Southeastern Section–56th Annual Meeting (29–30 March 2007)

Paper No. 6
Presentation Time: 10:00 AM

AREA COMPLETION STRATEGIES AT SAVANNAH RIVER SITE: CHARACTERIZATION FOR CLOSURE AND BEYOND


BAGWELL, Laura A., AMIDON, Mark B. and O'QUINN, Sadika M.B., Bechtel Savannah River, Inc, Savannah River Site, Aiken, SC 29808, laura.bagwell@srs.gov

During the first four decades of its fifty-six years, the Savannah River Site (SRS) was a key supplier of nuclear materials for national defense. During the 1990s, the site's primary missions became waste site closure, environmental restoration, and deactivation and decommissioning of remnant cold war apparatus.

Since 1989, with the approval of State and Federal regulatory agencies, SRS has implemented a final remedy for a majority of the more than 500 individual waste sites at the former nuclear materials complex. These waste sites range from small, inert rubble pits to large, heavy industrial areas and radioactive waste disposal grounds. The closure and final remediation of these waste sites mark significant progress toward achieving SRS's overarching goal of reducing or eliminating future environmental damage and human health threats.

However, larger challenges remain: What are appropriate and achievable end-states for decommissioned nuclear facilities? For non-nuclear facilities? What environmental and human health risks are associated with these end-states?

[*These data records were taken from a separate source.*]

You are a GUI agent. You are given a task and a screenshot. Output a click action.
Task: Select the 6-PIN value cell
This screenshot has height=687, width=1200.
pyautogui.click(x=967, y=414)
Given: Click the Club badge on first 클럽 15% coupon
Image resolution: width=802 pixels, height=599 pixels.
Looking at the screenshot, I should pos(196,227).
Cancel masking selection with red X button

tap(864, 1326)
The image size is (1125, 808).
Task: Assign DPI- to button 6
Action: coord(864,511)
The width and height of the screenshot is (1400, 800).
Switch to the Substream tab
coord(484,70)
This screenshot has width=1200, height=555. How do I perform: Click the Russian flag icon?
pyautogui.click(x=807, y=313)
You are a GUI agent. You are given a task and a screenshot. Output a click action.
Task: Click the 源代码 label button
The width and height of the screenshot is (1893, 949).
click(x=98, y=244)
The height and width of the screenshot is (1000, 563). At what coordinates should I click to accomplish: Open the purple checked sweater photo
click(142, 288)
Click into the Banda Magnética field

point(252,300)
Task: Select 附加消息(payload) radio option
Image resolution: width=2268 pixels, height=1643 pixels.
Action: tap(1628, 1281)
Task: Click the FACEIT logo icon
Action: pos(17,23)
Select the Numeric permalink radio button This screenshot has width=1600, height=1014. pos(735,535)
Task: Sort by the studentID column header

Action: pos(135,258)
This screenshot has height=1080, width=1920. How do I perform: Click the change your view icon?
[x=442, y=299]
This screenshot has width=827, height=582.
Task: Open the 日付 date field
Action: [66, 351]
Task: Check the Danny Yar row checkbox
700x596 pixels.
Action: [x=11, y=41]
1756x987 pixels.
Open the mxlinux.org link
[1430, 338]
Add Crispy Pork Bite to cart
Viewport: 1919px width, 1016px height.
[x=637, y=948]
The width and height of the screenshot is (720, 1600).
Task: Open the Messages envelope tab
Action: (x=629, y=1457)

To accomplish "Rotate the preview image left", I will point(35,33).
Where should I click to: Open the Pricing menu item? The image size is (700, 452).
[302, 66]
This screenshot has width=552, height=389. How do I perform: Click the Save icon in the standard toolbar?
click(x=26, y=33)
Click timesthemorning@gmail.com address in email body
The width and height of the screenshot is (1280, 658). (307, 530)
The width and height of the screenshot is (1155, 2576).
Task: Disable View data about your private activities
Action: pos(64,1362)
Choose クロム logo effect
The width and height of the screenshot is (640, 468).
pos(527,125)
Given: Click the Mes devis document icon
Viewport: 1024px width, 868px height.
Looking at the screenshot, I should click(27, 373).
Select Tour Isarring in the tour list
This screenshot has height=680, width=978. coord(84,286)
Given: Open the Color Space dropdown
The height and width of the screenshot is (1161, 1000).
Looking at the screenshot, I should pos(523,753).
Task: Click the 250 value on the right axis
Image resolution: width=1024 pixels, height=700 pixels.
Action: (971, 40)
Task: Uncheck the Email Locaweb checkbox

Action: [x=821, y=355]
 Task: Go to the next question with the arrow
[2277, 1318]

To answer these questions requires a thorough characterization and understanding of pertinent geology, hydrostratigraphy, biological and geochemical conditions, contaminant distribution and transport, and proximity of human and ecological receptors. To accomplish these objectives within the strictures of smaller budgets and accelerated schedules, but without neglecting necessary geologic characterization, SRS is implementing an “area completion” strategy that:

• unites several discrete waste units into one conceptual model,

• integrates the environmental characterization and D&D activities of historically disparate organizations,

• reduces the number of required regulatory documents,

• and, in some cases, compresses schedules for achieving a stakeholder-approved end-states.